An international consulting firm recently issued a report saying that Middle East and North African (MENA) countries are presented with a “major opportunity” to develop their tourism infrastructures. The report, authored by Fadi Majdalani, partner, and Alessandro Borgogna, principal, at Booz & Company, said governments and private investors would “reap significant benefits” by building more high-end marinas along MENA coastlines.

“Nautical tourism boosts regional economies by encouraging foreign spending on domestically produced goods and services, increasing governmental revenues through taxes, and creating employment,” said Majdalani, in a statement. “MENA governments, supported by private-sector players, will need to create an environment conducive to the sector’s development in order to make the most of their marine assets.”

Borgogna said that construction of luxury marinas has been under way for about a decade. “The region has seen an explosion in the construction of marinas,” he said. “The UAE , Egypt, Bahrain, and Qatar have been spending billions of dollars to vie for the title of the “Yacht Capital” of the region.”

But the marina complexes will “fall short of demand” for their services. “The demand for marina berths is expected to more than double by 2015 to about 82,000 berths, with the GCC and Egypt expected to account for the bulk of the demand,” said Majdalani. “Further, if MENA governments take the right steps to develop the sector, this number could approximately quadruple by 2025.”

The study noted that developers would need to invest between US$200bn and US$300bn in the next 15 years. "The development of marina leisure resources must keep pace with the growing demand if the MENA region is to achieve the economic benefits that marine tourism can bring,” he said.

The authors told IBI that these projections were based on GDP growth, HNWI (high net worth individuals) growth and marina berthing capacity in the region.

Egypt has already started to develop tourism marinas on the Red Sea and along the Mediterranean coast.

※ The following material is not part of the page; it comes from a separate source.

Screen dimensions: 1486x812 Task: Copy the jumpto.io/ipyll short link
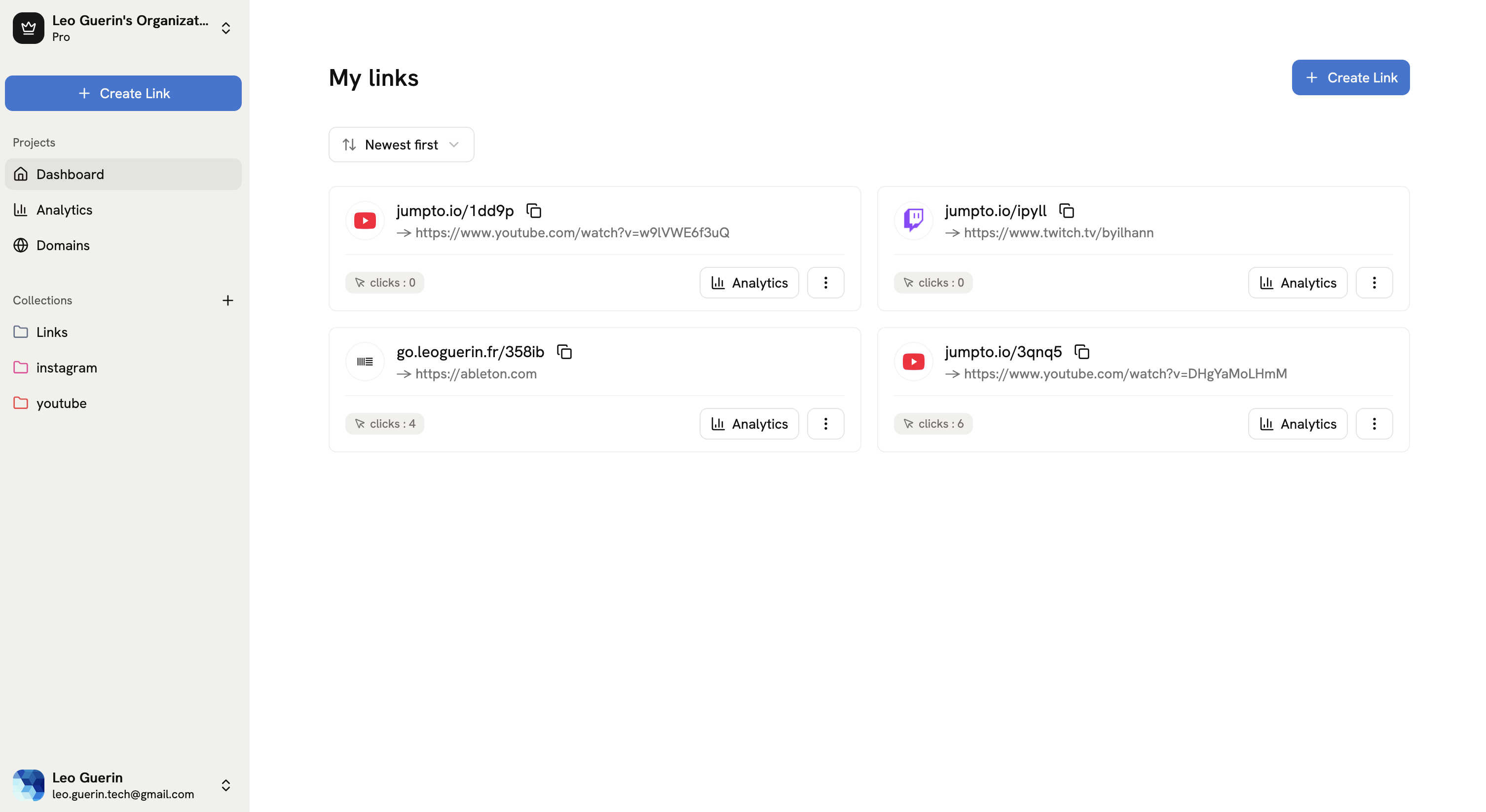[x=1067, y=211]
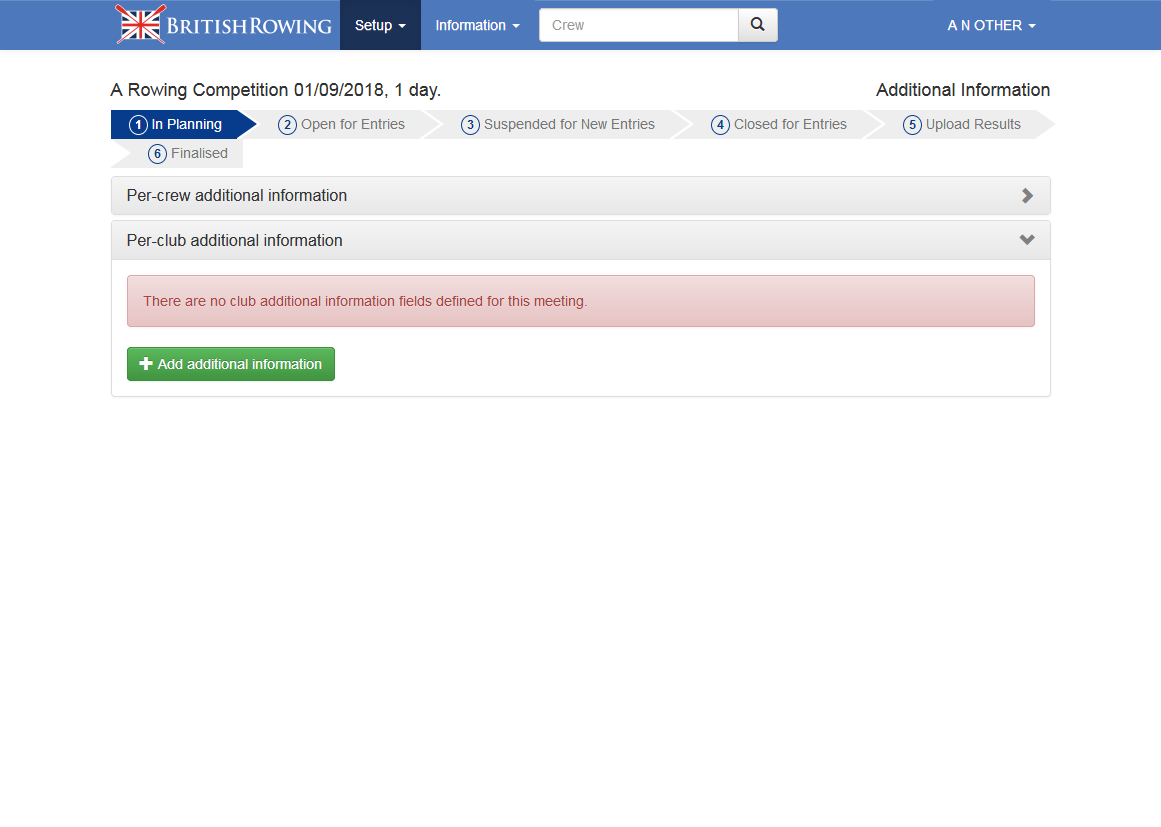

In the GCC region, by contrast, most marinas are part of mixed use developments in large complexes.

Majdalani said that political events in Egypt might delay some marina developments in the short term. “Longer term, the fundamentals for Egypt are strong, and the industry is likely to solidly grow,” he said.

But marina growth could depend on government action. “Especially if the government facilitates customs procedures in the Egyptian marinas, involves the private sector in the development of marinas infrastructure and services, attracts international service providers, nurtures the local nautical culture, and promotes the local marinas to raise awareness of the Egyptian marinas,” said Majdalani.

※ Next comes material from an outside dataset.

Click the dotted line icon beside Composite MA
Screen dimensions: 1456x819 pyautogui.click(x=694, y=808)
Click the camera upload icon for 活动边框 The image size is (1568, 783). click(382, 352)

The authors called on all MENA governments to make the regulatory environment more “user-friendly” to consumers and operators, and to “nurture the nautical culture as an important prerequisite in stimulating demand growth” in local marinas. The study also said that a network of marinas needs to be established in the region to create a “natural cruising circuit” for yachtsmen and sailors.

“The public sector should focus on setting up a comprehensive master plan to combine all the elements of the marina sector development and involve the private sector in executing the government vision,” concluded the authors.